_Exercise description_
Once you reach the line containing "Task: Open the coolwx.com/buoydata link" in the data below, restate each line word for word up to and including the one containing "Task: Select the General tab".

(Material provided)

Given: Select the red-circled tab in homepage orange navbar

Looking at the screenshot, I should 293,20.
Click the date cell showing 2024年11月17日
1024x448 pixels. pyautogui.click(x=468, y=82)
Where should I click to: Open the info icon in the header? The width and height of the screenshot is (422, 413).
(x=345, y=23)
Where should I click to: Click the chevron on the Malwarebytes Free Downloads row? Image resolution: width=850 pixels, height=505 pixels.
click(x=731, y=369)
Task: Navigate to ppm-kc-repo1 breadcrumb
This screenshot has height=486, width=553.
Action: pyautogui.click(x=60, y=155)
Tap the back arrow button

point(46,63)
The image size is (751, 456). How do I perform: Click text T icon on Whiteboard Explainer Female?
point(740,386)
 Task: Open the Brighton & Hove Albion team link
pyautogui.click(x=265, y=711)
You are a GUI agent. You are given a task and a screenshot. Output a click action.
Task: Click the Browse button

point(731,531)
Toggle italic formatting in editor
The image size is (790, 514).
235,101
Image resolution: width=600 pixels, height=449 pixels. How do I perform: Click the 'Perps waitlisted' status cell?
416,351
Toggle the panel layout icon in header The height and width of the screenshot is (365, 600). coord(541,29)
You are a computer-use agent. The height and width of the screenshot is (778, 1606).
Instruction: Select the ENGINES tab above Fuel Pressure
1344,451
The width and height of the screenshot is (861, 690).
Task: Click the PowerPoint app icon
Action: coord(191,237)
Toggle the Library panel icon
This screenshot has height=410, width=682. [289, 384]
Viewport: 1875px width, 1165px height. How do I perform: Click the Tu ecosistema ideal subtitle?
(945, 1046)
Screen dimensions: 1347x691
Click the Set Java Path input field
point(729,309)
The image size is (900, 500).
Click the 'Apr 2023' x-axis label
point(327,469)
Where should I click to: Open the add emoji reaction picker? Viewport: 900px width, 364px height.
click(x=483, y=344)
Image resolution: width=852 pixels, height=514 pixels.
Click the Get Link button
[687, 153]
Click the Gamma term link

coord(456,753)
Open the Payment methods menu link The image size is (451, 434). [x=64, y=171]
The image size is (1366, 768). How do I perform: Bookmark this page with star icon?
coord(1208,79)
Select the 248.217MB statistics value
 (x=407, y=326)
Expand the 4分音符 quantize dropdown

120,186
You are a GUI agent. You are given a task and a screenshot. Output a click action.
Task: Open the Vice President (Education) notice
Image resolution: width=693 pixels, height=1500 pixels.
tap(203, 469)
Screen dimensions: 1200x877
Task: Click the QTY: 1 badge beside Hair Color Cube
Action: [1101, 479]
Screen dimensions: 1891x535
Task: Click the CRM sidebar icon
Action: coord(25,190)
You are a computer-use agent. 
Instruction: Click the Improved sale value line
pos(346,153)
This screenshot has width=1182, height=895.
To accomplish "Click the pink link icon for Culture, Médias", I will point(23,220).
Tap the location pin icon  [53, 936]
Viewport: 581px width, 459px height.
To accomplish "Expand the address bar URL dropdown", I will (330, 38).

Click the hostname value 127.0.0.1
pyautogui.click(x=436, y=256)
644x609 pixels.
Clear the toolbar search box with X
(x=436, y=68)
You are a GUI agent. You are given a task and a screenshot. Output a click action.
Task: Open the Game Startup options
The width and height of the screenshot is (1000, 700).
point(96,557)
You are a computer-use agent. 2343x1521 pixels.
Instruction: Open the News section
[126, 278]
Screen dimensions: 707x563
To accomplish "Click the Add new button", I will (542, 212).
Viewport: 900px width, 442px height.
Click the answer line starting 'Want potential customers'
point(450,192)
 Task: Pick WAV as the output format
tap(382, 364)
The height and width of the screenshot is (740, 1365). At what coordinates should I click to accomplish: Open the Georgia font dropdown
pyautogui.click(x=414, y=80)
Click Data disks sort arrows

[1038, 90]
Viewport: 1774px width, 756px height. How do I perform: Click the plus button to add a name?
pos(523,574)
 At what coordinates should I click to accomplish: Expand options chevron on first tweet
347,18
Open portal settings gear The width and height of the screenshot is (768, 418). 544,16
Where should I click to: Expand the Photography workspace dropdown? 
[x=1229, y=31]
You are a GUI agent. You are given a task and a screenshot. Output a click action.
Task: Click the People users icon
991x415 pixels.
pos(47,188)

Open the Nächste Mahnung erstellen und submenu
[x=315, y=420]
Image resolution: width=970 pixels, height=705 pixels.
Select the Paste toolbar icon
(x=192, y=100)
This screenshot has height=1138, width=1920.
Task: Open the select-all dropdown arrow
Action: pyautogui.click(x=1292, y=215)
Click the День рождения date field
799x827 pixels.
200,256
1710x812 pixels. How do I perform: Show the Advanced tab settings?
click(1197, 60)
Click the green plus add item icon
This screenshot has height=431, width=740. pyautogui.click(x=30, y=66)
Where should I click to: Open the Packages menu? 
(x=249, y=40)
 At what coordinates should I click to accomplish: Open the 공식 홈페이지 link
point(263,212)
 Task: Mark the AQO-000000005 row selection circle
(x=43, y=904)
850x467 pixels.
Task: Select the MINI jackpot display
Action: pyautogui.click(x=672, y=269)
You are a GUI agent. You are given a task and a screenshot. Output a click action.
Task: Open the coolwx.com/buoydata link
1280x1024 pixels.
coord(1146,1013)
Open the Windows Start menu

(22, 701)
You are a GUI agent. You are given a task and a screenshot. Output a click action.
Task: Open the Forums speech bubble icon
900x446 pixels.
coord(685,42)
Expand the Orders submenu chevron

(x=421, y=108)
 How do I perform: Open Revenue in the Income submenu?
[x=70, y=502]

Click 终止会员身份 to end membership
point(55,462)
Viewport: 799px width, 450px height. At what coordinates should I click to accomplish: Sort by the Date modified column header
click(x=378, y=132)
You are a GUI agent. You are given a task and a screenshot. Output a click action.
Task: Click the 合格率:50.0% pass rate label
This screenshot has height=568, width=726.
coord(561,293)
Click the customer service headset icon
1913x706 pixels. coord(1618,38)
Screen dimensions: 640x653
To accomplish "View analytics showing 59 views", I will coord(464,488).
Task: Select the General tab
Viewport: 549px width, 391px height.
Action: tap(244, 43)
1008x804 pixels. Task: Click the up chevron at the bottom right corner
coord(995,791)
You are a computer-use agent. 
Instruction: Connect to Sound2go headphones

(End Material provided)

_Response to the exercise_
Task: Open the coolwx.com/buoydata link
1280x1024 pixels.
coord(1146,1013)
Open the Windows Start menu

(22, 701)
You are a GUI agent. You are given a task and a screenshot. Output a click action.
Task: Open the Forums speech bubble icon
900x446 pixels.
coord(685,42)
Expand the Orders submenu chevron

(x=421, y=108)
 How do I perform: Open Revenue in the Income submenu?
[x=70, y=502]

Click 终止会员身份 to end membership
point(55,462)
Viewport: 799px width, 450px height. At what coordinates should I click to accomplish: Sort by the Date modified column header
click(x=378, y=132)
You are a GUI agent. You are given a task and a screenshot. Output a click action.
Task: Click the 合格率:50.0% pass rate label
This screenshot has height=568, width=726.
coord(561,293)
Click the customer service headset icon
1913x706 pixels. coord(1618,38)
Screen dimensions: 640x653
To accomplish "View analytics showing 59 views", I will coord(464,488).
Task: Select the General tab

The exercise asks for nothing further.